[Dataset entries]
★ ★ ★ ★ ★
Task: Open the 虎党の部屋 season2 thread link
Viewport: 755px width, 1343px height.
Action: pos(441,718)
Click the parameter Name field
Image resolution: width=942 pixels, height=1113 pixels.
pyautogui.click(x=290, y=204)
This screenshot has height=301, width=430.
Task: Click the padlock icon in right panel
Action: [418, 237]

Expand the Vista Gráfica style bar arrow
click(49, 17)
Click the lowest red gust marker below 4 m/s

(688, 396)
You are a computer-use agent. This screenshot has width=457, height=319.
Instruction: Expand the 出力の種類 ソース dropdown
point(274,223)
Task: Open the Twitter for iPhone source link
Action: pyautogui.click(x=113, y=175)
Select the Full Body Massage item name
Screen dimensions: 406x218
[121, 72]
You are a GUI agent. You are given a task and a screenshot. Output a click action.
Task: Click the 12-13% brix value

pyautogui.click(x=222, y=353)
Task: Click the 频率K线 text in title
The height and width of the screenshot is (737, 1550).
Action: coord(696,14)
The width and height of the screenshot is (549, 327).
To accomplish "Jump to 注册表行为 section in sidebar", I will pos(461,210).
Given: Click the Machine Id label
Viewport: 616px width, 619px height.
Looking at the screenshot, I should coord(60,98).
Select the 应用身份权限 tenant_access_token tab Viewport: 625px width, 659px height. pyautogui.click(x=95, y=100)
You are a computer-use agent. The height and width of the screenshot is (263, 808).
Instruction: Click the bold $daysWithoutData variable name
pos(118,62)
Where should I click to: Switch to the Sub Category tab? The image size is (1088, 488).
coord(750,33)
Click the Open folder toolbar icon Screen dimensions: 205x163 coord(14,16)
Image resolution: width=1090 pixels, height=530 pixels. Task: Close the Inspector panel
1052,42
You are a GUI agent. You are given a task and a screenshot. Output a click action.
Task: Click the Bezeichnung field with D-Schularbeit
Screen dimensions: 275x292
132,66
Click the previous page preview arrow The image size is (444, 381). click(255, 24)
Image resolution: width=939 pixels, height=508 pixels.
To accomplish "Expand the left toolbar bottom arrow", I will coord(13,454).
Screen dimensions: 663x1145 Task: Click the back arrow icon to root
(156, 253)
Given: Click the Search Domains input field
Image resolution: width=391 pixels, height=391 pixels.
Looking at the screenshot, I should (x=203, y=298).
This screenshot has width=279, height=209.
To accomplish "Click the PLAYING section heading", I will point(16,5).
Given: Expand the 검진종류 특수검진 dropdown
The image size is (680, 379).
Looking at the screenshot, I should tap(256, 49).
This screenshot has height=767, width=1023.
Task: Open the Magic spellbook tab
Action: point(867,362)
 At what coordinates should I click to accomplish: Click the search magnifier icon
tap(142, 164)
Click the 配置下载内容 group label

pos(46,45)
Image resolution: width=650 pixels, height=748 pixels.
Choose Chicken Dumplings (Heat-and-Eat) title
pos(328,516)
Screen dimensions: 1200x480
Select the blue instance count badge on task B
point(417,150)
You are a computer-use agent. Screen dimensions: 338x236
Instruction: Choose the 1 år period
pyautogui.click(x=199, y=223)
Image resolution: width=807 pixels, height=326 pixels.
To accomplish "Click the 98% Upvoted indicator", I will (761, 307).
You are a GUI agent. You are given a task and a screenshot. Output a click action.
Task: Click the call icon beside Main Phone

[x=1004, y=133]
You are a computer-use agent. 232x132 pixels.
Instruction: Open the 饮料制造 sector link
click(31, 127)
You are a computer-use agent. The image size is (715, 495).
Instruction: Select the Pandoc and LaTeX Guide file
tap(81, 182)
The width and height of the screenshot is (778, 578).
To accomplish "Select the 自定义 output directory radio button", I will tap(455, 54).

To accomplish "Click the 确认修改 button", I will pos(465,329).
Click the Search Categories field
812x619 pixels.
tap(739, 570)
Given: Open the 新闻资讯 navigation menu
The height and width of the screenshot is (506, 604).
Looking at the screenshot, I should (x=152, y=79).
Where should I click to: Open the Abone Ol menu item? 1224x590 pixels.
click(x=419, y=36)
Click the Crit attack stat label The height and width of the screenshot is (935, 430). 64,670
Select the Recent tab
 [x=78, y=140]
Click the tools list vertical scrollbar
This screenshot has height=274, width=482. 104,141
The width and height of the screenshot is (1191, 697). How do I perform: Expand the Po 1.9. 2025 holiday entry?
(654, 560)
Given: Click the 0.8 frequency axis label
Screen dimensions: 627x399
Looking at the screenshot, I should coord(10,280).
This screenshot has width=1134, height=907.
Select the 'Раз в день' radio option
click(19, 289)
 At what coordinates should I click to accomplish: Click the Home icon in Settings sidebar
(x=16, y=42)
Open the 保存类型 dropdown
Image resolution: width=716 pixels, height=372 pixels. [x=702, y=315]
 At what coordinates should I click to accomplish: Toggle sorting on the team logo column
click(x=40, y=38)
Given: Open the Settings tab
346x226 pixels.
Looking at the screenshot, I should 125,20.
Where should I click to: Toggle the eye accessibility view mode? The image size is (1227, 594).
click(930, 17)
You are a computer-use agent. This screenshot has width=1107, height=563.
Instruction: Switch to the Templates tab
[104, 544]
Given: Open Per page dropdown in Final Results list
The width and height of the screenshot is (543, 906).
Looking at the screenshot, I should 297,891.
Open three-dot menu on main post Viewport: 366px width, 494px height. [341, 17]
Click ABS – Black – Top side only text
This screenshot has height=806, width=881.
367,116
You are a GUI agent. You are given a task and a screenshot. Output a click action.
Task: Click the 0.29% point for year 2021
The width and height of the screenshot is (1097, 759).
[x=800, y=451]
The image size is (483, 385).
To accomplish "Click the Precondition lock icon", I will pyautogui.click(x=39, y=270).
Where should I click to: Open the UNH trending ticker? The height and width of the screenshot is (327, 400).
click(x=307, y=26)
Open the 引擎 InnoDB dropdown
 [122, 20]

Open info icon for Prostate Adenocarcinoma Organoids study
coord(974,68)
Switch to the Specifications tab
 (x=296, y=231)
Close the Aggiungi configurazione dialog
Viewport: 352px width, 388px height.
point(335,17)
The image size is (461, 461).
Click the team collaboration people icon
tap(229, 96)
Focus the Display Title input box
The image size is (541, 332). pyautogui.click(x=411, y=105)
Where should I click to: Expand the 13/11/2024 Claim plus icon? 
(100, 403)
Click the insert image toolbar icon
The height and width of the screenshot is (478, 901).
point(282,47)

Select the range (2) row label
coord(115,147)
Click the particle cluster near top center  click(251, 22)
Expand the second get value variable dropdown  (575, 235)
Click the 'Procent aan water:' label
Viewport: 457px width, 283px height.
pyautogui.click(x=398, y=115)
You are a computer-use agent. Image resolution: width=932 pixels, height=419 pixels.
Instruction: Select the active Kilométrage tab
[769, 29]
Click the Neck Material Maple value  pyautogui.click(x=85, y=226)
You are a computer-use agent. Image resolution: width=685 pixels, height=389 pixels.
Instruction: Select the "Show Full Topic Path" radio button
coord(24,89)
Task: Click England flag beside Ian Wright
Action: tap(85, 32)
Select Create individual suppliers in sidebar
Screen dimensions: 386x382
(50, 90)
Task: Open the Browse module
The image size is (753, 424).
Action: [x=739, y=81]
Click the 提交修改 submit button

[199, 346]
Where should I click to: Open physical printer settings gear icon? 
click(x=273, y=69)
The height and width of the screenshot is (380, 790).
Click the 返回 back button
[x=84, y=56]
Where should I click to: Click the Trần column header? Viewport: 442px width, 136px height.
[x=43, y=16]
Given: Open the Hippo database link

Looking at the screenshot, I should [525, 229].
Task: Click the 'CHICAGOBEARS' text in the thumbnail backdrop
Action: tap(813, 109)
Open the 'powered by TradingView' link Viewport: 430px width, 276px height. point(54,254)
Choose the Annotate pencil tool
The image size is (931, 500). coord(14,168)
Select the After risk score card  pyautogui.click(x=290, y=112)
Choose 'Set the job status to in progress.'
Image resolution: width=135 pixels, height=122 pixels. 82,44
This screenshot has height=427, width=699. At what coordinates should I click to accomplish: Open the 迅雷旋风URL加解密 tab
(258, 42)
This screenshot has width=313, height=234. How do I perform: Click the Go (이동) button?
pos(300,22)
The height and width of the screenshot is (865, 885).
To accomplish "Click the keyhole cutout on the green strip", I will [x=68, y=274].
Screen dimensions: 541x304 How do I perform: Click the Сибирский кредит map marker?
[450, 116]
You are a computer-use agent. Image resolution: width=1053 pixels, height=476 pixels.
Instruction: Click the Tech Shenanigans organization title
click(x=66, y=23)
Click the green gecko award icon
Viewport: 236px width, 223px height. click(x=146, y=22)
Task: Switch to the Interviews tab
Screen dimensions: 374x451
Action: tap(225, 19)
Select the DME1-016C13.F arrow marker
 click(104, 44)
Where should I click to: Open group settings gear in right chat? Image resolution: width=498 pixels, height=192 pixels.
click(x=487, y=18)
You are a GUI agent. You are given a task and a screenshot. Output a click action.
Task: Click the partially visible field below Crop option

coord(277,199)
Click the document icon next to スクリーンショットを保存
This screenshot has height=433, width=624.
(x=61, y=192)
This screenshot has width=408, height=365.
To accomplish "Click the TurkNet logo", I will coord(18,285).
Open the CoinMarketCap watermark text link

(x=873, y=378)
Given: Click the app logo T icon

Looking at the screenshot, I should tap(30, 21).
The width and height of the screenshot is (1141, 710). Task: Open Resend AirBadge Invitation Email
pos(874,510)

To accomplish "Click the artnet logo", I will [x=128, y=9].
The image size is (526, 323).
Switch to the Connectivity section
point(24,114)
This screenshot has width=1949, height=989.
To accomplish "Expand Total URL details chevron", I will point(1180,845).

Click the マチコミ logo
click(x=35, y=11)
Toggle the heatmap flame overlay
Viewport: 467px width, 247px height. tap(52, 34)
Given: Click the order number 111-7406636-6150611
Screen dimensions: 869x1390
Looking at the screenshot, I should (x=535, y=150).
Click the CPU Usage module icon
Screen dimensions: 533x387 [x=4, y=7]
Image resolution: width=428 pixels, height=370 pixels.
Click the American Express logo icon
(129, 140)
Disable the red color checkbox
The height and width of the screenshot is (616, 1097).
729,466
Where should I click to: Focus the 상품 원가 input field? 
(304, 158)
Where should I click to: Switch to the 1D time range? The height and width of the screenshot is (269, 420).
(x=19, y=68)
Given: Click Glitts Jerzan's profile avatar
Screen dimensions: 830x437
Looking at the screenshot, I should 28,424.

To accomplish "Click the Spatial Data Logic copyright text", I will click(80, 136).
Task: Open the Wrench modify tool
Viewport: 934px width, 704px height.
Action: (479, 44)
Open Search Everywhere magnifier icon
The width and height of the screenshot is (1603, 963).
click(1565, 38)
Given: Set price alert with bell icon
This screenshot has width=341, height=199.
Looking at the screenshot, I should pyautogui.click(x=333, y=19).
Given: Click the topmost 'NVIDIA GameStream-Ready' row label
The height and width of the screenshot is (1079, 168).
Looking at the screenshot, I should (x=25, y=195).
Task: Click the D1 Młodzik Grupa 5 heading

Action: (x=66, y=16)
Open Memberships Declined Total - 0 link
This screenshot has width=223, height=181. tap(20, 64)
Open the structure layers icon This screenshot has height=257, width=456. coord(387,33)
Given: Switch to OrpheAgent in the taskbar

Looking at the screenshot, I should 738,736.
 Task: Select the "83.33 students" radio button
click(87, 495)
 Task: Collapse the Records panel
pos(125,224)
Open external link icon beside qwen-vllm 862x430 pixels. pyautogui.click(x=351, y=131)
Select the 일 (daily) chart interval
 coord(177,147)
★ ★ ★ ★ ★
WHAT THIS TASK INVOLVES – Of all the lines above, count the ones that include the string "page" and give the number alone.

REPLY – 2